Speaking at a Senate Finance Committee hearing today, Janet Yellen, President-elect Joe Biden’s pick for Secretary of the Treasury, stated cryptocurrencies are “a particular concern” when it comes to criminal activity and terrorist financing.
Yellen continued, “I think many (cryptocurrencies) are used, at least in a transaction sense, mainly for illicit financing. And I think we really need to examine ways in which we can curtail their use, and make sure that anti-money laundering (sic) doesn’t occur through those channels.”
This isn’t the first time the cryptocurrency industry has heard this misconception and done a collective eye roll. Yellen may believe cryptocurrencies are used “mainly for illicit financing” but the data shows otherwise.
A False Narrative
The majority of cryptocurrency is not used for criminal activity. According to an excerpt from Chainalysis’s 2021 Report, in 2019, criminal activity represented 2.1% of all cryptocurrency transaction volume (roughly $21.4 billion worth of transfers). In 2020, the criminal share of all cryptocurrency activity fell to just 0.34% ($10.0 billion in transaction volume).
According to the UN, it is estimated that between 2% and 5% of global GDP ($1.6 to $4 trillion) annually is connected with money laundering and illicit activity. This means that criminal activity using cryptocurrency transactions is much smaller than fiat currency and its use is going down year by year.
Jake Chervinsky, General Counsel, Compound Labs told me “It’s disappointing to hear Dr. Yellen repeat the mistaken view that crypto is mainly used for illicit activities. Her statement is demonstrably false . . .That said, it’s important to remember that crypto is a relatively small issue compared to everything else the Treasury Department is responsible for, so she likely hasn’t spent time deeply considering it yet.”
Still, some regulators may point to Zcash and other “anonymous” privacy coins as the source of money laundering concern. Privacy coins often use the zero-knowledge protocol to shield customer information from another party in a transaction. For example, Zcash operates in an ‘opt-in’ privacy feature where users can decide if funds information is transparent or shielded.
Last year Rand Corporation, a not-for-profit research organization that helps to improve policy and decision making through research and analysis, conducted a study on use cases for cryptocurrency and privacy coins.
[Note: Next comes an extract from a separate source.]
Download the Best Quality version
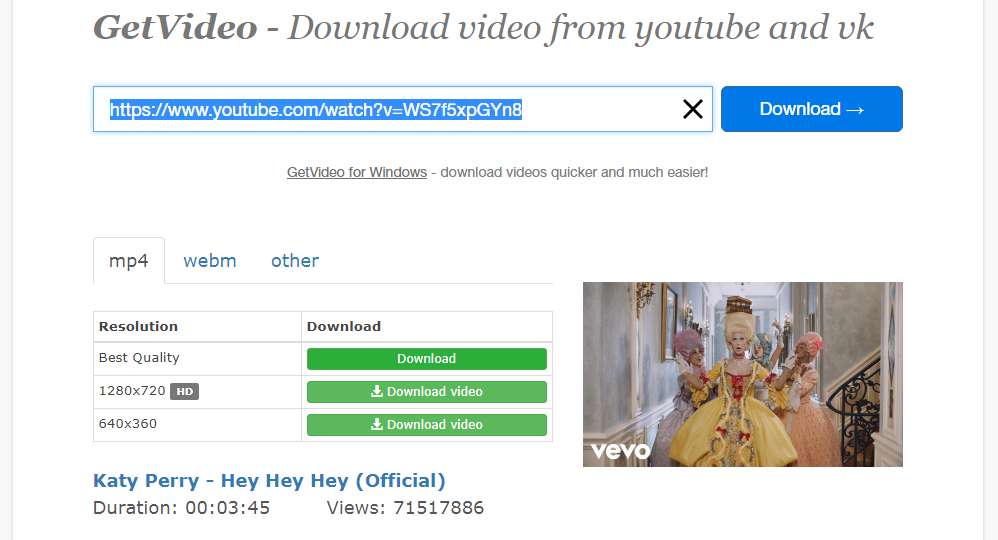pos(426,359)
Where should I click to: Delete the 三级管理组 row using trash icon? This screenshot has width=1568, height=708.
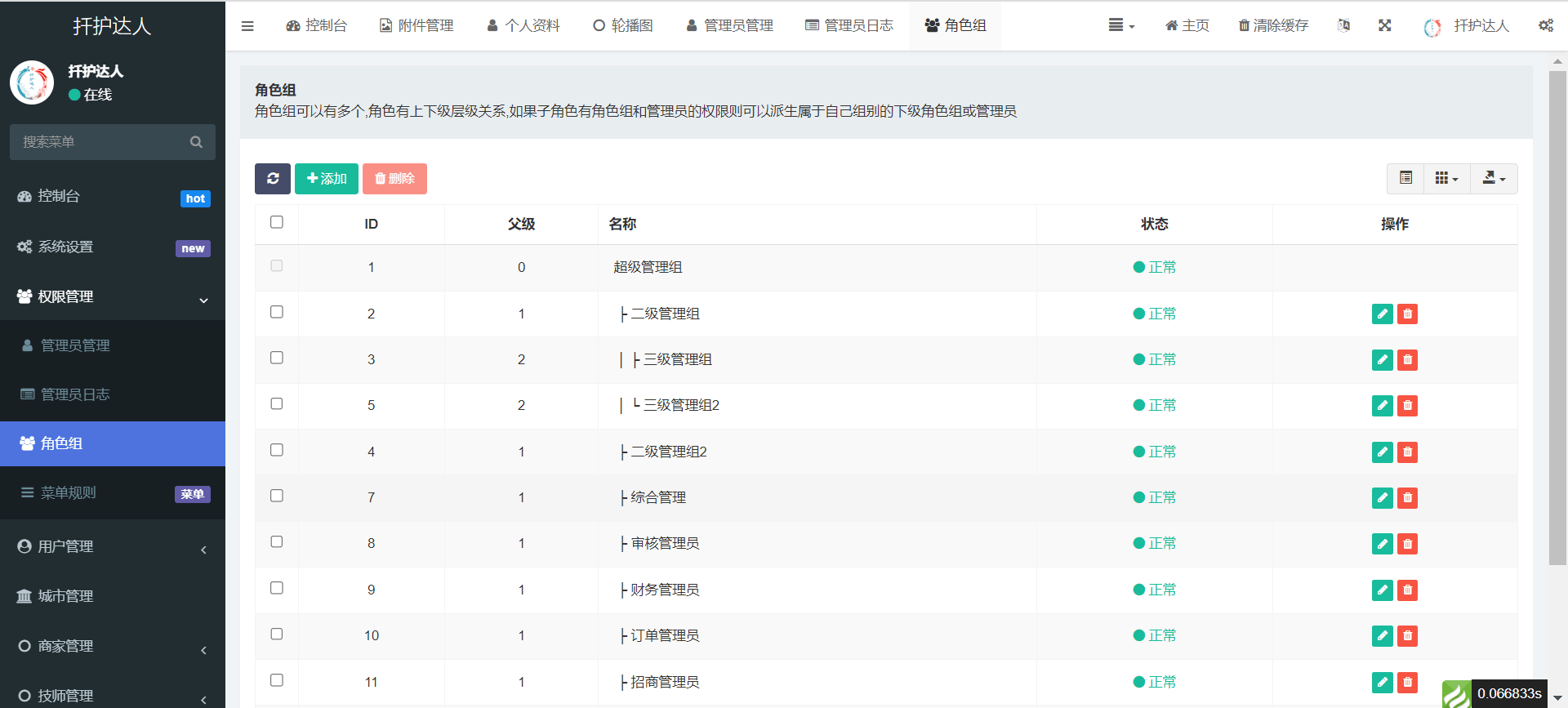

The report noted that despite the “perceived attractiveness of cryptocurrencies for money laundering purposes . . . an estimated 99 percent of cryptocurrency transactions are performed through centralized exchanges, which can be subject to AML/CFT regulation similar to traditional banks or exchanges.”
The report concluded, “Zcash is a cryptocurrency that uses zero-knowledge proofs to provide enhanced privacy for its users, however, there is little evidence that this is exploited by malicious actors.” The report pointed back to Bitcoin as more of a concern than privacy coins, only noting that criminals choose to “go where the money is.”
Physical Cash & Traditional Methods of Payment
But if we really want to focus on where the money is, we should look at government-backed, physical fiat. According to a 2020 report by SWIFT (Society for Worldwide Interbank Financial Telecommunication), “cases of laundering through cryptocurrencies remain relatively small compared to the volumes of cash laundered through traditional methods,” the report states.
Just last week FinCEN announced a $390,000,000 Enforcement Action against Capital One COF +0.3% for engaging in both willful and negligent violations of the Bank Secrecy Act (BSA) and its implementing regulations.
Capital One admitted to willfully failing to implement and maintain an effective Anti-Money Laundering (AML) program to guard against money laundering. Capital One also admitted that it willfully failed to file thousands of suspicious activity reports (SARs), and negligently failed to file thousands of Currency Transaction Reports (CTRs), with respect to a particular business unit known as the Check Cashing Group. The violations occurred from at least 2008 through 2014 and caused millions of dollars in suspicious transactions to go unreported in a timely and accurate manner, including proceeds connected to organized crime, tax evasion, fraud, and other financial crimes laundered through the bank into the U.S. financial system.
“The failures outlined in this enforcement action are egregious,” said FinCEN Director Kenneth Blanco in a statement. “Capital One willfully disregarded its obligations under the law in a high-risk business unit.”
The Treasury is tasked with promulgating rules that are effective in combating money laundering and terrorist finance. To say cryptocurrency is “a particular concern” is not looking at the bigger picture.